Specializes in critical care, ER,ICU, CVSURG, CCU.

Has anyone else in LTC found this? I work for a facility which is part of an acute care hospital. We have had an unbelievable turnover in management lately. Six DON's, Seven ADON's and Five Administrators in five and a half years. All left for a variety of reasons, not the least of which is the stress involved in working LTC. The ones we have now are sticking it out--why? Because all of them were either fired from their last position or were told by this organization this was their last stop before being fired. In other words, we seem to be a dumping ground. This is not rumor, this is fact. And the management I'm talking about has very poor people skills. They cannot even get along with each other, going so far as to make fun of each other behind their backs to the rank and file staff. Pretty cheesey.

We've even had several nurses rotate through that were on their last legs--we were told we had to take them. Does anyone else in LTC feel like me? The elderly we take care of deserve the best medical care we can afford to provide them, with the best qualified staff--just like those patients in acute care. And they need something else that you can't put a pricetag on--caring compassionate caregivers. One of our nurses finally had enough and arranged a meeting with personnel, the DON and Administrator from our facility about the sloppiness of some of the nursing care and how it is allowed. The Vice President of Nursing actually had the nerve to say to this RN, "perhaps your expectations are too high." This from a woman who has been trying to get the acute care facility "Magnetized." See what I mean?

Specializes in Critical Care.

Sally I totally agree with you. I hope your VP doesn't expect to much when she's part of the geriatric crowd:D

Noney

I think part of the solution is to empower your CNA's.

When you take their job seriously and let them know it then you will find yourself doing less of the jobs that they should be doing.

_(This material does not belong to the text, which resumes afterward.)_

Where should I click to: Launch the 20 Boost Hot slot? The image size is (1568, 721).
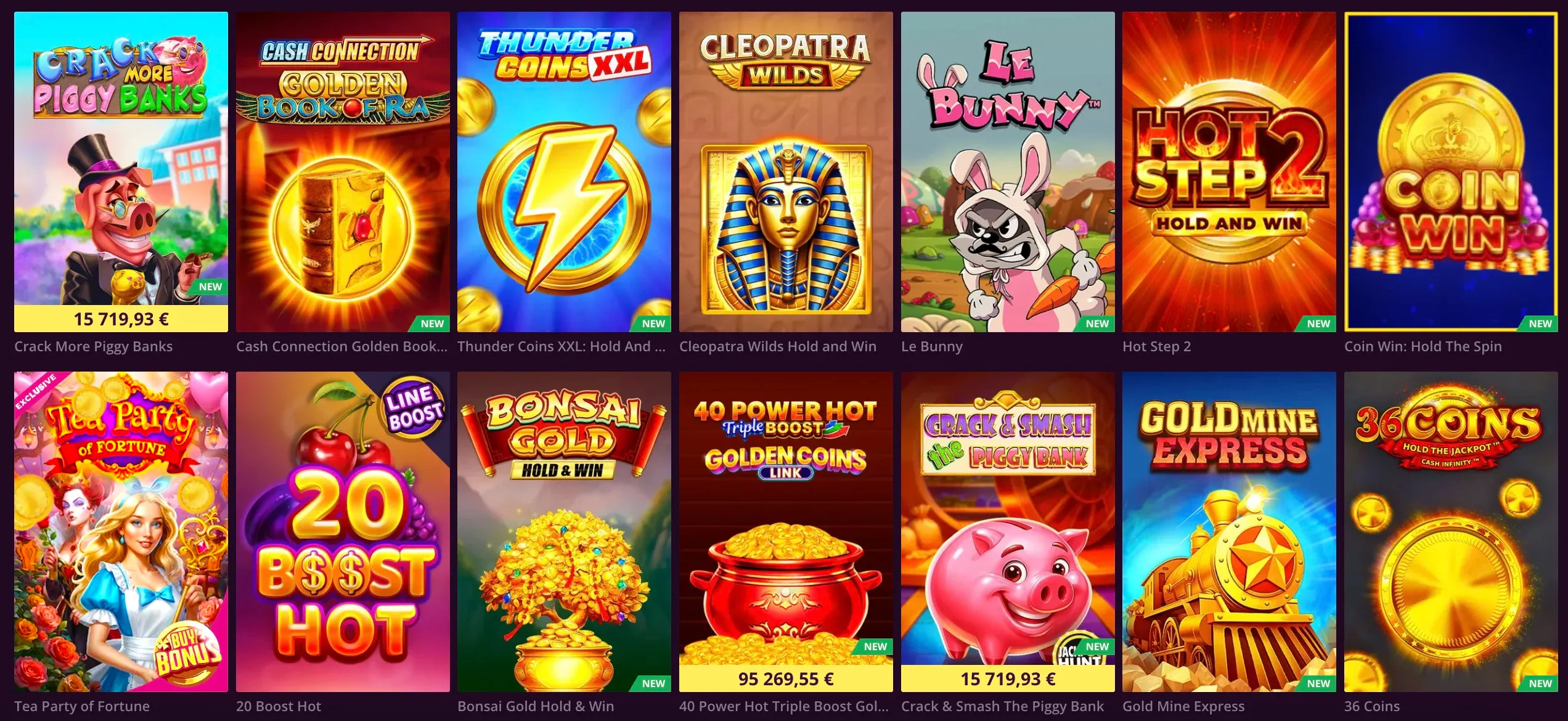point(343,531)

Try running your unit on a more teamwork basis. Be available to help them out but don't allow yourself to do their job for them.

Hold them accountable for their own work! Stick up for them when your DON makes changes that aren't in the best interest of your unit. Remember to give them a report daily. Listen to what your CNA's have to say and ask for their input. They are the ones in the trenches with you and remember to thank them for their hard work at the end of each day. That "Thank you" goes a long long way.

LTC is indeed a difficult job but it can also be the funnest, most rewarding job anywhere.

-Russell

It has been such a wonderful support group and I've come to realize my end for long term care. Its sapped so much out of me and I can no longer give as much as they need. Until something opens up with this new job, a placement agency, for nursing but no longer long term care. In the meantime, its just 4 days a week, no more 5 to 6 days. I've explained to close friends its too much for me and they certainly ditto my sentiments. This new place is an agency that is run by a nurse who 3 ex coworkers now work for and they say, "what took you so long". So, thank you again and I'll keep you updated. This place has been in business for several years and they either do permanent or temporary placement and she is quite respected in this community. She says there is work in every aspect of nursing but they find what you would like and that is one of their goals.

When I was working LTC as an agency CNA before nursing school (often 16 hr shifts because other staff CNA's "called in sick" all too often) I had some of those very thoughts, and I wasn't even the RN yet. I truely love the elderly also, my very best friends are mostly 40 plus years older than I am. When I had those days I always reminded myself that all the effort and the long nights of achy legs and never ending crap jobs would pay off. My reward always came when I needed it most, and it was usually from the person you least expect--your most demanding resident. That "Thank you for being gentle and kind." or the "I need a hug, how 'bout you?" would erase a weeks worth of Ibuprphen and bucket full of doubt about why I wanted to be a nurse. So remember to take a deep breath, keep asking for help, and take the hugs when they are offered. Keep caring and sharing!!